++++ GIVEN INFORMATION

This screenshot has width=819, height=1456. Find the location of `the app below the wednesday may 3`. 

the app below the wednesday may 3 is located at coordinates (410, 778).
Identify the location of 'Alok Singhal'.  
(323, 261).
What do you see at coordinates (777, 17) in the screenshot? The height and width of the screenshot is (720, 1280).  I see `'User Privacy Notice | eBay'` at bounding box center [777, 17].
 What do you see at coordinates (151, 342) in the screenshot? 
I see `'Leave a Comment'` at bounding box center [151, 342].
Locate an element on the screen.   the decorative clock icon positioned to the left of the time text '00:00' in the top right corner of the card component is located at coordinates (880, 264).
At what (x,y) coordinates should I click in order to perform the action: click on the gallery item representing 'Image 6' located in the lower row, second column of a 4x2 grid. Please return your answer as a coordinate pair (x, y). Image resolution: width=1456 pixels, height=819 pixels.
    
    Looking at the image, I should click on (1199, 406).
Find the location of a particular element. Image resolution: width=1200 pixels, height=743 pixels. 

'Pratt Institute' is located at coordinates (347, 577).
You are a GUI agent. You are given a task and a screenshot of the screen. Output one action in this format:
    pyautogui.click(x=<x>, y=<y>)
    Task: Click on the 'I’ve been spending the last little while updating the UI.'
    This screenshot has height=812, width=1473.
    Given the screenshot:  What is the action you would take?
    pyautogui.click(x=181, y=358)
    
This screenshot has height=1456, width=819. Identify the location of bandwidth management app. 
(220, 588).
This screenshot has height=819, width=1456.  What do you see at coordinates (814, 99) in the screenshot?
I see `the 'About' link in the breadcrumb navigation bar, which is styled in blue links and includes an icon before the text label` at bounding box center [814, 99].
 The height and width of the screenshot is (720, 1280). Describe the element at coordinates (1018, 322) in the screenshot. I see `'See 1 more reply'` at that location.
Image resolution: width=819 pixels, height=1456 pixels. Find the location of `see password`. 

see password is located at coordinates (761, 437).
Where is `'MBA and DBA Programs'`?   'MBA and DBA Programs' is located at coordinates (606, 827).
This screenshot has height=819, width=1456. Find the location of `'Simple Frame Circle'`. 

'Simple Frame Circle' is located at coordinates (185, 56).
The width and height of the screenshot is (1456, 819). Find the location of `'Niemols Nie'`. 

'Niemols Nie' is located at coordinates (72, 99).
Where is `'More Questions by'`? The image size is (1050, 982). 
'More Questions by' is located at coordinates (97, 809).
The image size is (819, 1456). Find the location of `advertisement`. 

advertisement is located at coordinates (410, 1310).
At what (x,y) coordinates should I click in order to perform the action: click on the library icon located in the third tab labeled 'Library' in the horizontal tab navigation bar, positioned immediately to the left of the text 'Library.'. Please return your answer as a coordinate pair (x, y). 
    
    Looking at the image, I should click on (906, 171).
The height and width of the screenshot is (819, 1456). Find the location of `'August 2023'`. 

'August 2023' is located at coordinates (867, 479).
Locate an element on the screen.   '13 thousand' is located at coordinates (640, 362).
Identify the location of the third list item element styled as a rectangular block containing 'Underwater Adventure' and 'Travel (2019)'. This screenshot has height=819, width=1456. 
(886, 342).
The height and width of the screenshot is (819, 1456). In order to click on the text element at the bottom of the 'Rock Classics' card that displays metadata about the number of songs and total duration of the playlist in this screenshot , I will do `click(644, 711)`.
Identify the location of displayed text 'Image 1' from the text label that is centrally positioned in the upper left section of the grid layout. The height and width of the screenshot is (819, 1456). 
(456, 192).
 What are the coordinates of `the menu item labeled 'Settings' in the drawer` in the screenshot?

++++++++

PROBLEM
Find each line in the data above that contains the string "return", and copy those lines out in full.

EXERCISE RESPONSE
At what (x,y) coordinates should I click in order to perform the action: click on the gallery item representing 'Image 6' located in the lower row, second column of a 4x2 grid. Please return your answer as a coordinate pair (x, y). Image resolution: width=1456 pixels, height=819 pixels.
At what (x,y) coordinates should I click in order to perform the action: click on the library icon located in the third tab labeled 'Library' in the horizontal tab navigation bar, positioned immediately to the left of the text 'Library.'. Please return your answer as a coordinate pair (x, y). 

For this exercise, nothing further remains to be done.